Cancer survival rates are typically discussed using the term, 5-year relative survival. This term refers to the proportion of patients alive five years after their diagnosis. In the United States, national data shows that among women with breast cancer, 90.3% are still alive five years after diagnosis.
Early detection = higher survival rate
Patients diagnosed with early-stage breast cancer fare even better. Nationally, women with early-stage, localized disease, where the cancer is confined to the primary site, 99% are still alive five years after diagnosis. This speaks to the power of breast cancer screening with mammography, which can detect small, early-stage breast tumors in women years before symptoms would appear.

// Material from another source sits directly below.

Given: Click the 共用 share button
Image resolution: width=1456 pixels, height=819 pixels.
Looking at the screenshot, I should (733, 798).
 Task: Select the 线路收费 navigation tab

Among women who have cancer found in regional lymph nodes, the survival rate is 85.8%. Women with breast cancer that has spread or metastasized to other body areas (at the time of diagnosis) called distant disease, have a survival rate of 29%. Learn more breast cancer statistics from the National Cancer Institute.
Factors that affect survival
Some of the same factors that determine the stage of your cancer also impact survival, including:
- size of the cancer
- whether the cancer has spread to any lymph nodes
- grade of the cancer (what the cells look like under a microscope)

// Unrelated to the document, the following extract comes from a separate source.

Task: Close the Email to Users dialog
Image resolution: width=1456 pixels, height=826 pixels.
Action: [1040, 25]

- breast cancer subtype, defined by the presence of specific proteins called the estrogen receptor, progesterone receptor and HER2.
Learn more about survival statistics for breast cancer subtypes from the National Cancer Institute.
The large majority of women who develop breast cancer in the United States are effectively treated and live out the rest of their natural life — and do not die from breast cancer. The large majority is not 100%. That’s why we must continue to do clinical trials and research.